The siRNA landscape is similarly promising. Olpasiran, currently in the phase 3 OCEAN(a) trial (NCT05581303), has completed recruitment of over 7200 patients with ASCVD and Lp(a) at 200 nmol/L or higher.3 Phase 2 results showed an impressive 94% reduction in Lp(a) at 36 weeks following 75 mg dosing every 12 weeks. The trial’s primary end point is time to coronary heart disease death, myocardial infarction, or urgent revascularization, with completion expected in December 2026.

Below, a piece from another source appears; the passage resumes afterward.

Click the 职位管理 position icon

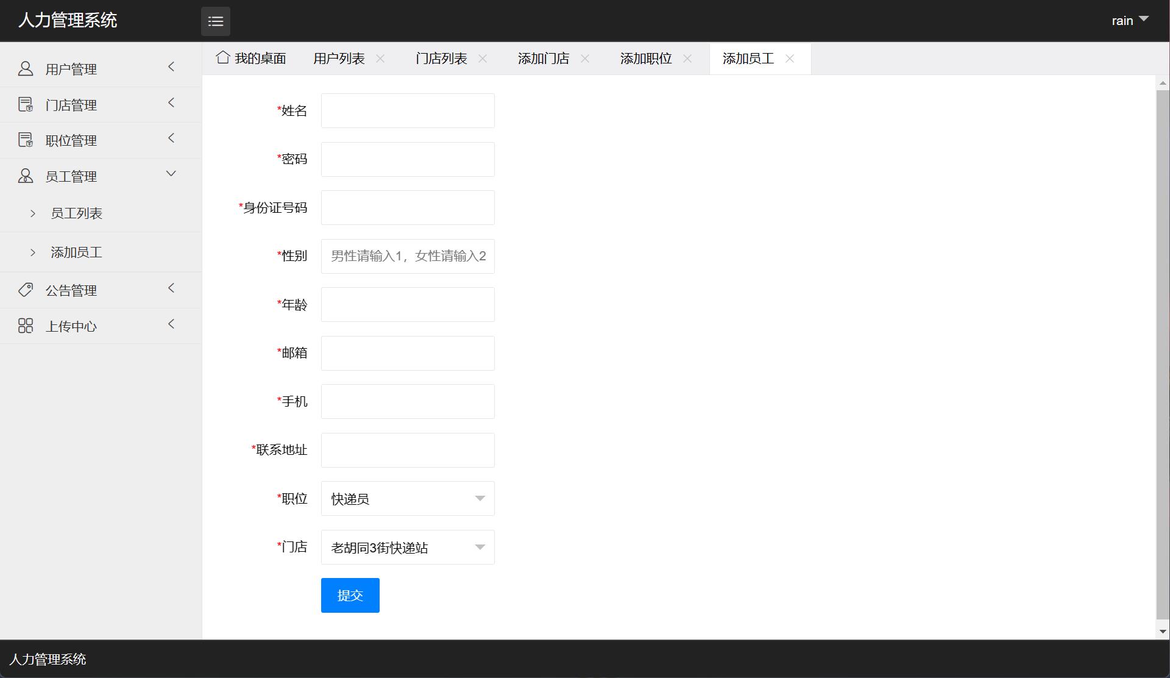25,140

Lepodisiran, another siRNA, is under evaluation in the phase 3 ACCLAIM-Lp(a) trial (NCT06292013), which aims to enroll 12,500 participants with either established ASCVD or high-risk primary prevention profiles.4 Inclusion criteria include Lp(a) at 175 nmol/L or higher, and the primary end point is time to first MACE-4 event. Phase 2 data indicated a 94% reduction in Lp(a) at 180 days post-dose for the 400 mg group, again with no significant safety issues. Notably, the ACCLAIM-Lp(a) trial population includes both secondary and high-risk primary prevention cohorts, broadening the potential patient population for this therapy.
Zerlasiran, another siRNA agent, has completed the phase 2 ALPACAR-360 study (NCT05537571), which enrolled 172 participants with Lp(a) at 125 nmol/L or higher and elevated ASCVD risk.5 The 300 mg dose administered every 16 weeks resulted in a 96.4% reduction in Lp(a) at week 36. However, the phase 3 program is currently on hold.

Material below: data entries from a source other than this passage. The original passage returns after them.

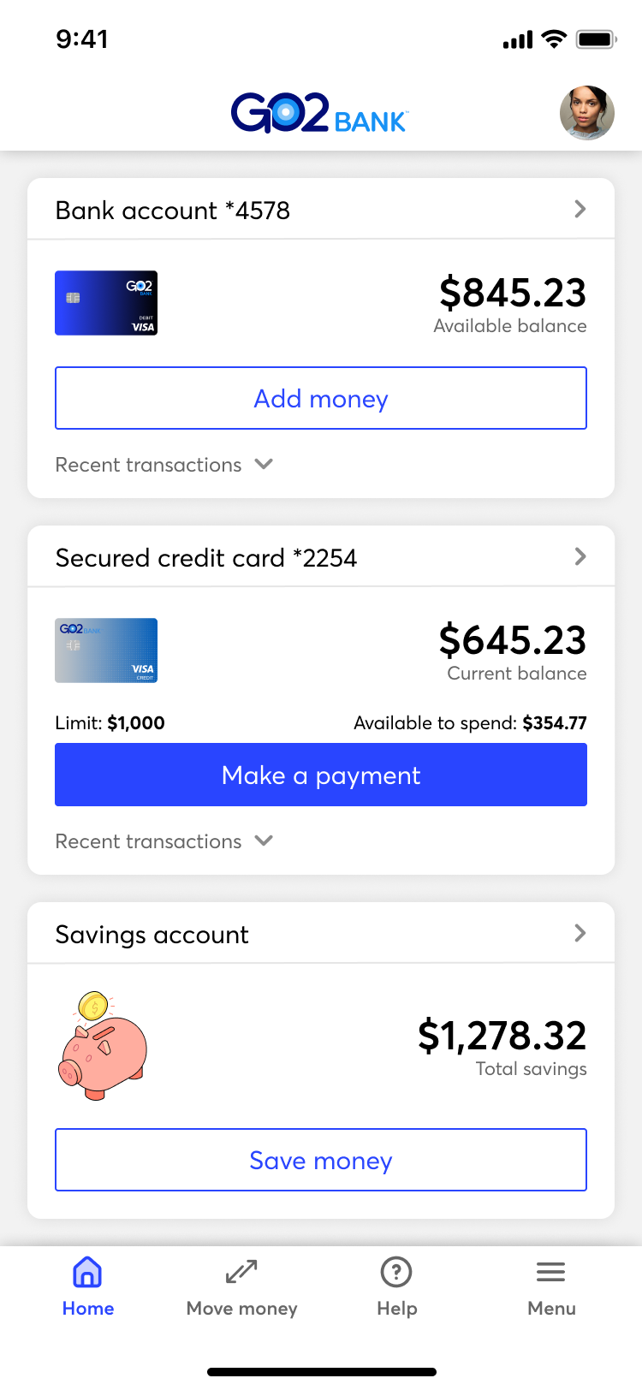642x1390 pixels.
Task: Tap the Home house icon
Action: [x=87, y=1272]
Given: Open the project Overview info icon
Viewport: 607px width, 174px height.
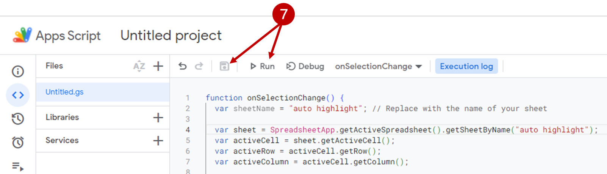Looking at the screenshot, I should click(x=18, y=71).
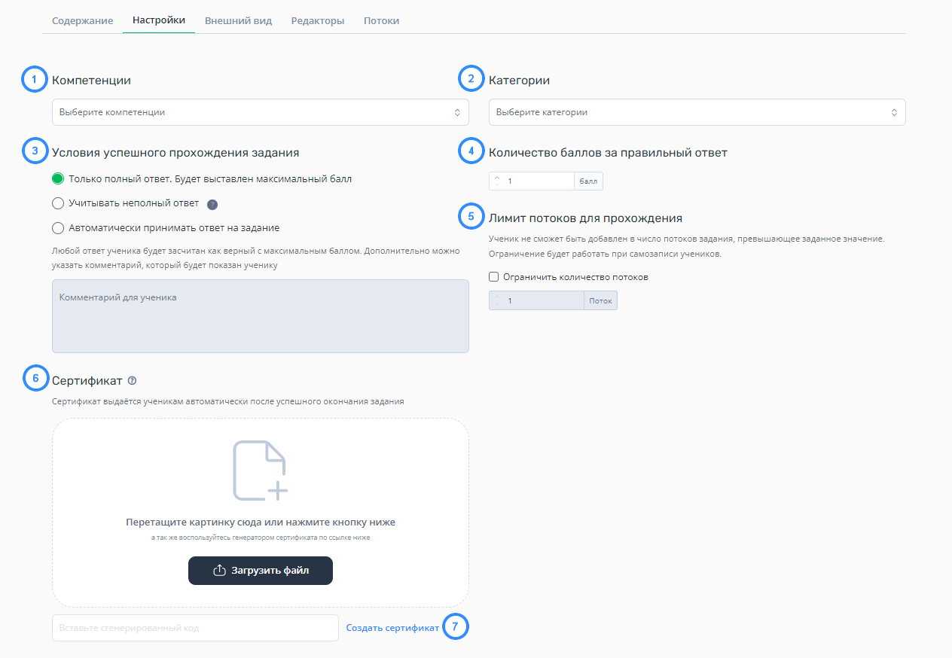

Additionally, Koschinsky noted that the small molecule inhibitor muvalaplin (LY3819469; Eli Lilly and Company) represents an alternative, non-RNA-based approach. Koschinsky explained that muvalaplin targets the production of Lp(a) through a mechanism distinct from ASO and siRNA therapies. Phase 1 data (NCT04472676) show muvalaplin achieves a maximum placebo-adjusted Lp(a) reduction of 63% to 65%, with 93% of participants reaching Lp(a) levels below 50 mg/dL (125 nmol/L), with similar effects at daily doses of 100 mg or more.1,6,7 Notably, no safety or tolerability concerns were identified, suggesting potential as an oral option for patients who may prefer non-injectable therapies. Following the completion of the phase 1 trial, muvalaplin is now being evaluated in the ALPACA phase 2 trial (NCT05565742), which has completed recruitment.1,8
Koschinsky noted it will be important to assess in forthcoming CVOTs whether the substantial Lp(a) reductions observed with these agents translate into meaningful reductions in cardiovascular events. While genetic studies and epidemiological data have long implicated Lp(a) as a causal factor in ASCVD, Koschinsky explained that the field awaits definitive trial results to confirm that lowering Lp(a)—rather than its correlation with other risk factors—will improve outcomes. These trials will also provide insights into the magnitude of Lp(a) reduction required for clinical benefit and whether there are any unintended consequences of such dramatic lowering, such as effects on wound healing, thrombosis, or immune responses.
“These trials are going to be critical for us to be able to address what we call in the field the Lp(a) hypothesis. This hypothesis [posits] that specific, substantial lowering of Lp(a) will be beneficial in reducing cardiovascular disease events,” Koschinsky said during the NLA presentation. “Studies with different compounds that may help to clarify what degree of lowering is necessary. That is really an important component in field… We just don't know how much lowering is enough, and that's what we're going to find out. It's going to be a great milestone for our field [once we do], and it’ll really catalyze our understanding of how Lp(a) can contribute to cardiovascular disease.”